Turning to her application for silk, Kathryn said that you reached a stage in your advocacy career where people you trusted and respected began to suggest that the time may be right to apply to become a Queen’s Counsel. The actual ‘spur’ was being led in two cases by very experienced QCs, which was “fantastically reassuring” in terms of seeing them lead their teams in an inclusive way, and look to her for opinions. This gave her confidence that silk was something she felt ready for.

In the five years leading up to her silk application, Kathryn said that she had found herself taking a much greater interest in law-making, particularly concerning safeguards in appellate authorities. It was not a matter of reading the case law and simply accepting it as a ‘given’, but to question it and, if necessary, challenge it or participate in enlarging or changing it. Kathryn felt that solicitors tended to come to her if their challenging cases needed fast analysis, flexible thought and stalwart advocacy. Sometimes that meant starting as a lone voice and then turning a case round witness by witness, submission by submission, day by day.
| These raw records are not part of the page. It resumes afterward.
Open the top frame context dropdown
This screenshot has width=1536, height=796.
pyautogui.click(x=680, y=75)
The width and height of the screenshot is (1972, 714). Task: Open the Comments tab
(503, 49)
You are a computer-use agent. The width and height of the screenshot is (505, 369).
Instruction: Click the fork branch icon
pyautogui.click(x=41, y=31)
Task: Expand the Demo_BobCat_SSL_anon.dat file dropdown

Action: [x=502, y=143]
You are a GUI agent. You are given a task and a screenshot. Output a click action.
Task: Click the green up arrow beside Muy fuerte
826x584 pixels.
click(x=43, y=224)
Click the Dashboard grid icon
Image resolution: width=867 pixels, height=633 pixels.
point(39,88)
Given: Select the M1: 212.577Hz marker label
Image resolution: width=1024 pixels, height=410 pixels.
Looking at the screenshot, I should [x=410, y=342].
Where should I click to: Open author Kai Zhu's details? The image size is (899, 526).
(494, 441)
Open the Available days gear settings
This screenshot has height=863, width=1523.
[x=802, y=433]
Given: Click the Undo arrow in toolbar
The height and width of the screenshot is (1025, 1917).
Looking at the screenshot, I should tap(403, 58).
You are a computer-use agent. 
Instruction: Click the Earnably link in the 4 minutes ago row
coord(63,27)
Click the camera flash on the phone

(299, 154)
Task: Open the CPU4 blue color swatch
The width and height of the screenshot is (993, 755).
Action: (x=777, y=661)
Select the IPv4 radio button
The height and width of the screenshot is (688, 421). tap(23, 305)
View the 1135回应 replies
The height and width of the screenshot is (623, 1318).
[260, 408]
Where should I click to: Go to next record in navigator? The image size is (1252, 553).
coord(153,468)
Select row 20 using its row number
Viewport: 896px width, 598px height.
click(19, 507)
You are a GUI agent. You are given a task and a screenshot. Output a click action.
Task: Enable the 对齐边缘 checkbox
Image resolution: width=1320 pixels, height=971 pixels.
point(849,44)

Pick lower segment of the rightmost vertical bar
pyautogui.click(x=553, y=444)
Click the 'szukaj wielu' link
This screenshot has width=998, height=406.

Discussion turned to how Kathryn went about completing her application form. She said that she came to the conclusion it was vital to write your own form. It was a big task but she had had “real respect” for the form once she had completed it and could not imagine by then permitting anyone else to take charge of it. You had to think really carefully about your cases, and this provided a “fascinating prompt to just how much work and what a variety of work you had done in the period”. The process of completing the form enabled you to drag the information “out of deep memory storage”. She said that she sent her judicial assessors the documents she had drafted and filed in cases being assessed (skeleton arguments and written submissions) but she did not approach any of them once the application was underway. As to the interview, Kathryn said that she had not had an interview for many years and that barristers were generally not very good talking about themselves (as opposed to about their clients). She had felt in need of interview training in order to “settle myself” about the interview, and did so quite early on, a good few months before any interview might be held, so that she had time to assimilate the advice.

Kathryn was critical of the interview as a process, notwithstanding she ‘passed’ it, and she was keen to express her reasons for her criticisms: she considered a 35-minute interview was insufficient as she felt that she would have needed half a day to give the Panel “a real sense” of her as a person and as an advocate over her time at the Bar.

Finally, how did she manage to balance work and life? It was a matter of “plate-spinning”, she said. The priorities and demands changed from week to week, from day to day, from hour to hour. Support and understanding from family members was crucial. And to relax, Kathryn said that she runs. Whether or not there is a very long evening of work ahead of her, she will try to take one hour out for that “mind-clearing” run.